* Assignment
Repeat every entry exactly. Leave nothing out.

○ ○ ○

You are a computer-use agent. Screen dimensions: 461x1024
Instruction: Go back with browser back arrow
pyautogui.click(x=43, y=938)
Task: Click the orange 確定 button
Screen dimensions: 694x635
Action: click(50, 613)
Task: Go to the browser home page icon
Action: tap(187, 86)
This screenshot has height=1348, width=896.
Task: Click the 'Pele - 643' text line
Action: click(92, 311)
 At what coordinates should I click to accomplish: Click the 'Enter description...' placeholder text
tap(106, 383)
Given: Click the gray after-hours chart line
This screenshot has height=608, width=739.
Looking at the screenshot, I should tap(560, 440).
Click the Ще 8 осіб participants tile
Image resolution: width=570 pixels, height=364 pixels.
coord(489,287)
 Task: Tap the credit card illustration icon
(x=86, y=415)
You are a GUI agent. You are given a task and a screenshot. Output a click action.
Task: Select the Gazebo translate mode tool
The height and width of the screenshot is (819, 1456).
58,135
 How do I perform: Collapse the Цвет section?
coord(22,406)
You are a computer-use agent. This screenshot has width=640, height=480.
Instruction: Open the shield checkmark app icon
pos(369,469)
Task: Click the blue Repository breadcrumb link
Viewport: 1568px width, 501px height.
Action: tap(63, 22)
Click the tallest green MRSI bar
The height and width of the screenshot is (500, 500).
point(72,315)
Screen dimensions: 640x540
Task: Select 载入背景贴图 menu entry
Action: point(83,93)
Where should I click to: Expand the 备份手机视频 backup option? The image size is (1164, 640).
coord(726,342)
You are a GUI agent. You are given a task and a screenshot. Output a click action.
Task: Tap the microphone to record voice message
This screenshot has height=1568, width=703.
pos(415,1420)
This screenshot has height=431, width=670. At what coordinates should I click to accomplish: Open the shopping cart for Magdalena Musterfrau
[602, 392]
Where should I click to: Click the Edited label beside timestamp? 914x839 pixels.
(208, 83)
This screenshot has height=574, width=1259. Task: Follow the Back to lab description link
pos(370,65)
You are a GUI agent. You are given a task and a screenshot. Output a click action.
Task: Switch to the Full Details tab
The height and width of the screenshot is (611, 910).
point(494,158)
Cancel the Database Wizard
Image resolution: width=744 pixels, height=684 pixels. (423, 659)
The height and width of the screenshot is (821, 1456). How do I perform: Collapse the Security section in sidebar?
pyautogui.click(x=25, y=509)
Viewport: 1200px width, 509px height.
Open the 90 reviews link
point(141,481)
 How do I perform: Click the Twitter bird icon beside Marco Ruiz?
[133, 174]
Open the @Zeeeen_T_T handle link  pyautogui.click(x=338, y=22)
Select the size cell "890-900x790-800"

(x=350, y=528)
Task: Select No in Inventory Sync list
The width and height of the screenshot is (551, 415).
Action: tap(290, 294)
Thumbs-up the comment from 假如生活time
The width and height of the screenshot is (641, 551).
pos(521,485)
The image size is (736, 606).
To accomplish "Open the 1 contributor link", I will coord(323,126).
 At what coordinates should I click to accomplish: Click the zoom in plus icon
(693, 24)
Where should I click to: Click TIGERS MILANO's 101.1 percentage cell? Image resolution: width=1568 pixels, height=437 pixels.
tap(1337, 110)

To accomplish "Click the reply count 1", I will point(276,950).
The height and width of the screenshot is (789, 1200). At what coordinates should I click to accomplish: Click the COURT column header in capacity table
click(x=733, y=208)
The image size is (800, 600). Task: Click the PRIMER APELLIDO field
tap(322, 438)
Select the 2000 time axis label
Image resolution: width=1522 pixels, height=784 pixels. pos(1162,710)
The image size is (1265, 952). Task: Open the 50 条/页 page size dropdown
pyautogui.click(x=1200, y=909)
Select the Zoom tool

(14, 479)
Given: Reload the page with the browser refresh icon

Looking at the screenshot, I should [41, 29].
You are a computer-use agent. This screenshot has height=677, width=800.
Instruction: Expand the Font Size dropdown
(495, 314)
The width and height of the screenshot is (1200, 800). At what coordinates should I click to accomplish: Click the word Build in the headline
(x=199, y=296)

○ ○ ○

* Result below
You are a computer-use agent. Screen dimensions: 461x1024
Instruction: Go back with browser back arrow
pyautogui.click(x=43, y=938)
Task: Click the orange 確定 button
Screen dimensions: 694x635
Action: click(50, 613)
Task: Go to the browser home page icon
Action: tap(187, 86)
This screenshot has height=1348, width=896.
Task: Click the 'Pele - 643' text line
Action: click(92, 311)
 At what coordinates should I click to accomplish: Click the 'Enter description...' placeholder text
tap(106, 383)
Given: Click the gray after-hours chart line
This screenshot has height=608, width=739.
Looking at the screenshot, I should tap(560, 440).
Click the Ще 8 осіб participants tile
Image resolution: width=570 pixels, height=364 pixels.
coord(489,287)
 Task: Tap the credit card illustration icon
(x=86, y=415)
You are a GUI agent. You are given a task and a screenshot. Output a click action.
Task: Select the Gazebo translate mode tool
The height and width of the screenshot is (819, 1456).
58,135
 How do I perform: Collapse the Цвет section?
coord(22,406)
You are a computer-use agent. This screenshot has width=640, height=480.
Instruction: Open the shield checkmark app icon
pos(369,469)
Task: Click the blue Repository breadcrumb link
Viewport: 1568px width, 501px height.
Action: tap(63, 22)
Click the tallest green MRSI bar
The height and width of the screenshot is (500, 500).
point(72,315)
Screen dimensions: 640x540
Task: Select 载入背景贴图 menu entry
Action: point(83,93)
Where should I click to: Expand the 备份手机视频 backup option? The image size is (1164, 640).
coord(726,342)
You are a GUI agent. You are given a task and a screenshot. Output a click action.
Task: Tap the microphone to record voice message
This screenshot has height=1568, width=703.
pos(415,1420)
This screenshot has height=431, width=670. At what coordinates should I click to accomplish: Open the shopping cart for Magdalena Musterfrau
[602, 392]
Where should I click to: Click the Edited label beside timestamp? 914x839 pixels.
(208, 83)
This screenshot has height=574, width=1259. Task: Follow the Back to lab description link
pos(370,65)
You are a GUI agent. You are given a task and a screenshot. Output a click action.
Task: Switch to the Full Details tab
The height and width of the screenshot is (611, 910).
point(494,158)
Cancel the Database Wizard
Image resolution: width=744 pixels, height=684 pixels. (423, 659)
The height and width of the screenshot is (821, 1456). How do I perform: Collapse the Security section in sidebar?
pyautogui.click(x=25, y=509)
Viewport: 1200px width, 509px height.
Open the 90 reviews link
point(141,481)
 How do I perform: Click the Twitter bird icon beside Marco Ruiz?
[133, 174]
Open the @Zeeeen_T_T handle link  pyautogui.click(x=338, y=22)
Select the size cell "890-900x790-800"

(x=350, y=528)
Task: Select No in Inventory Sync list
The width and height of the screenshot is (551, 415).
Action: tap(290, 294)
Thumbs-up the comment from 假如生活time
The width and height of the screenshot is (641, 551).
pos(521,485)
The image size is (736, 606).
To accomplish "Open the 1 contributor link", I will coord(323,126).
 At what coordinates should I click to accomplish: Click the zoom in plus icon
(693, 24)
Where should I click to: Click TIGERS MILANO's 101.1 percentage cell? Image resolution: width=1568 pixels, height=437 pixels.
tap(1337, 110)

To accomplish "Click the reply count 1", I will point(276,950).
The height and width of the screenshot is (789, 1200). At what coordinates should I click to accomplish: Click the COURT column header in capacity table
click(x=733, y=208)
The image size is (800, 600). Task: Click the PRIMER APELLIDO field
tap(322, 438)
Select the 2000 time axis label
Image resolution: width=1522 pixels, height=784 pixels. pos(1162,710)
The image size is (1265, 952). Task: Open the 50 条/页 page size dropdown
pyautogui.click(x=1200, y=909)
Select the Zoom tool

(14, 479)
Given: Reload the page with the browser refresh icon

Looking at the screenshot, I should [41, 29].
You are a computer-use agent. This screenshot has height=677, width=800.
Instruction: Expand the Font Size dropdown
(495, 314)
The width and height of the screenshot is (1200, 800). At what coordinates should I click to accomplish: Click the word Build in the headline
(x=199, y=296)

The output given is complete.